Anne Moen Bullitt
Anne Moen Bullitt was an American socialite, philanthropist, and horsebreeder. In her youth she was regarded as a great beauty, and was known for assembling a wardrobe of rare and valuable classic haute couture items. She traveled widely and was married four times. In 1956, she bought a 700-acre estate and stud farm in County Kildare, where she became the first woman in Ireland to hold a trainer's license.
Life
Anne Moen Bullitt was born 24 Feb 1924 in Paris. Bullitt's mother was Louise Bryant, a journalist, playwright Eugene O'Neill's lover, and wife of John Reed, the American journalist with whom Bryant covered the Russian Revolution. Her father was an independently wealthy diplomat William C. Bullitt Jr., who had been in Russia at the time of the founding of the Soviet Union, as an unofficial observer for President Woodrow Wilson. The pair married in 1924, four years after Reed died of typhus in the Soviet Union, weeks before Anne Moen's birth. Anne's middle name came from her maternal grandfather, Hugh Mohan, an Irish American, but her father changed the spelling to sound more refined.Bullitt had almost no contact with her mother, as her father had divorced her when Anne was an infant, claiming Bryant was an alcoholic and unfit mother. Accounts said young Anne followed her father everywhere, including on his diplomatic missions, and that he allowed her to hide, and listen, when he had meetings with other VIPs. Her mother died in 1936 when her daughter was 12.

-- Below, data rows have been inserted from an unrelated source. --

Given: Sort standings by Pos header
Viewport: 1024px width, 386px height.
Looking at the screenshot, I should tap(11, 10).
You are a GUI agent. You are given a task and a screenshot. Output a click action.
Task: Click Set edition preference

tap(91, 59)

By the time Bullitt had graduated from the Foxcroft School and made her society debut in 1941 at her father's Gwynedd Valley estate, she had crossed the Atlantic thirty-two times and lived abroad in London, Moscow, and Paris. She had appeared in newspaper photographs standing beside her diplomat father since early childhood, so it was big news when Bullitt suddenly married Staff Sargent Casper W. B. Townsend in 1944 and without her father's presence. The marriage lasted only a few years. Her next husband was more suitable, and the newspapers had a field day with the society union of Bullitt and heir to millions, Nicholas Biddle. When the couple began to mix with the international horseracing set, Bullitt met her third husband, Roderic O'Ferrall, whose family owned one of Ireland's most famous stud farms. The two wed in 1955. To escape the stormy third marriage, Bullitt bought her own Irish estate and stud farm, Palmerstown House. She became the first woman in Ireland to be awarded a trainer's license.

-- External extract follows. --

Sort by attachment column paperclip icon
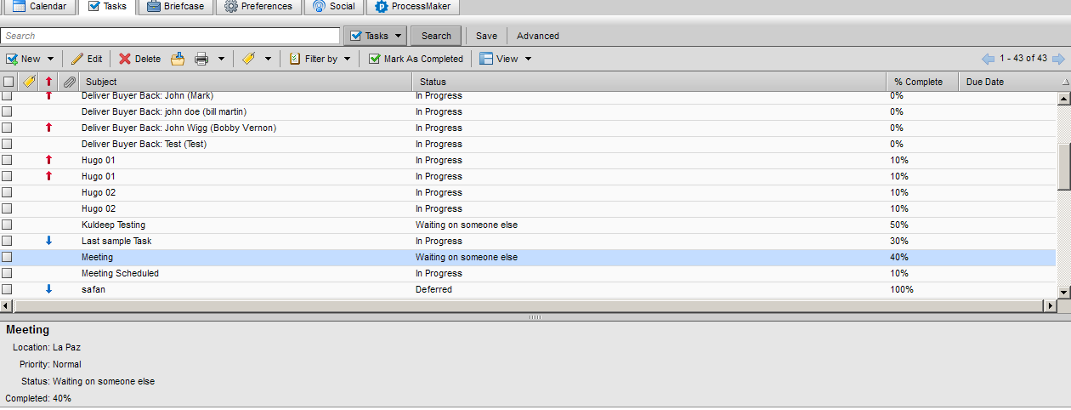Viewport: 1071px width, 410px height. 68,82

In 1967, her father died, and Bullitt married her fourth husband, childhood friend and diplomat Daniel Brewster. They were divorced two years later. Before her death, she was declared a ward of the court due to the concern of her American financial advisors. She died in a Dublin clinic and is buried in the family plot in Philadelphia. Bullitt had no children.
Legacy
Fashion legacy
According to Decades magazine she was a great beauty.Decades magazine wrote she had an 18-inch waist, paired with a generous bosom. When her estate auctioned her extensive wardrobe of high-fashion items, at Christie's in 2009, the Irish Independent reported she had a 20-inch waist and an hourglass figure.
Parents' papers
Bullitt, and her advisors, donated the papers of her famous parents to Yale University, her father's alma mater, and she helped clarify some aspects of their lives. Her father was an early friend and supporter of pioneering psychotherapist Sigmund Freud, and he published a controversial book analyzing Woodrow Wilson, titled Thomas Woodrow Wilson – A Psychological Study.According to the New York Daily News, after Freud heard Bullitt declare she was so devoted to her father, she looked upon him as her god, he replied: "You know, I have developed a theory that male children's first love is their mother, and females', the father. But this is the first time a child has confirmed my theory."
Palmerston House and Stud
Bullitt's health failed in her old age. Her vision deteriorated to the point that she lived in just three rooms of her stately Irish home. In 2000, after she agreed to sell her estate to Jim Mansfield, surprising her financial advisors, who had recommended a different buyer. In 2000, they had her declared a ward of court. She died in Ireland in 2007.In 2009, Bullitt's estate sued firms owned by Mansfield. Representatives claimed that a deposit he promised for the property that was supposed to be held in trust, and paid when the sale was completed, had been deposited with a company he owned, and never was paid. Her estate claimed that personal possession of Bullitt were improperly in the possession of Mansfield, including valuable works of art by Pablo Picasso and pistols once owned by George Washington.